To minimize breaking changes:

Unresolved questions

Side notes:


This change is Reviewable

faern commented 1 year ago

What's the motivation behind this pretty big restructure? Does it actually cut down the compile times in any substantial way? Are the resulting binaries smaller (even with optimizations on?)

faern commented 1 year ago

As a very general feedback point to this PR, without having looked at the content: scm is not a very user friendly abbreviation. I think I'd like it being spelled out as service-control-manager. Or potentially just control-manager if we think service is implied.
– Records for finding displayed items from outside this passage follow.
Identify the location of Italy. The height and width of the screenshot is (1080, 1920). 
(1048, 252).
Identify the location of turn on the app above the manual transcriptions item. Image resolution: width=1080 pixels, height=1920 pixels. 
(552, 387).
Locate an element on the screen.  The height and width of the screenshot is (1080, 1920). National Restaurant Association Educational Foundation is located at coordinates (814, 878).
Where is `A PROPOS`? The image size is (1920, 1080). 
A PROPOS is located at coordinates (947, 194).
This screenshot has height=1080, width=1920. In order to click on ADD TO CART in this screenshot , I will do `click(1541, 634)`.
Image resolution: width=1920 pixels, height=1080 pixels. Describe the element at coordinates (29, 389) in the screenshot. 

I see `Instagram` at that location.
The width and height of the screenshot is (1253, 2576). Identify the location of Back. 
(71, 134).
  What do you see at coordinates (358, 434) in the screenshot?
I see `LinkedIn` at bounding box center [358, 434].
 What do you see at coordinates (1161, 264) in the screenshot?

But I don't like arcane abbreviations.

pronebird commented 1 year ago

A lot of restructuring, data.rs, flags.rs, utils.rs are very generic names too. It begs the question, does it all really worth it?

citreae535 commented 1 year ago

On performance, I tested building the crate itself and the binary crate shawl which only uses service implementation APIs and depends on windows-sys through windows-service. Each was repeated 3 times. The build command is cargo build --release --timings.

Mode Total windows-sys windows-service library/binary size
lib feature on 4s 2.6s 1.1s 1274 KB
lib feature off 3s 2.1s 0.6s 607 KB
bin feature on 25.99s 7.0s 4.0s 2391 KB
bin feature off 25.76s 5.3s 1.5s 2391 KB
faern commented 1 year ago

Disabling the feature flag when compiling the library itself cuts crate compile time by 50%

50% out of 1.1 seconds. So basically not any difference. Zero divided by two is still zero. To me that sounds like a bit too much churn for a bit too little gain.

and library size by 50%

But the binary size are the same. I guess the unused code gets shed at link time? A 50% library size difference I do think it's a great improvement! But if that size is always going to be shed off at link time anyway it's not going to make a difference in practice for anyone. Is the library in this case a shared .dll or a regular Rust rlib?

citreae535 commented 1 year ago

Well, Rust dylib is not easy to use, and this crate is already a wrapper to the Windows system dlls, so I don't think the size matters. I agree that this is too much effort for too little gain. Closing it now. Thanks a lot!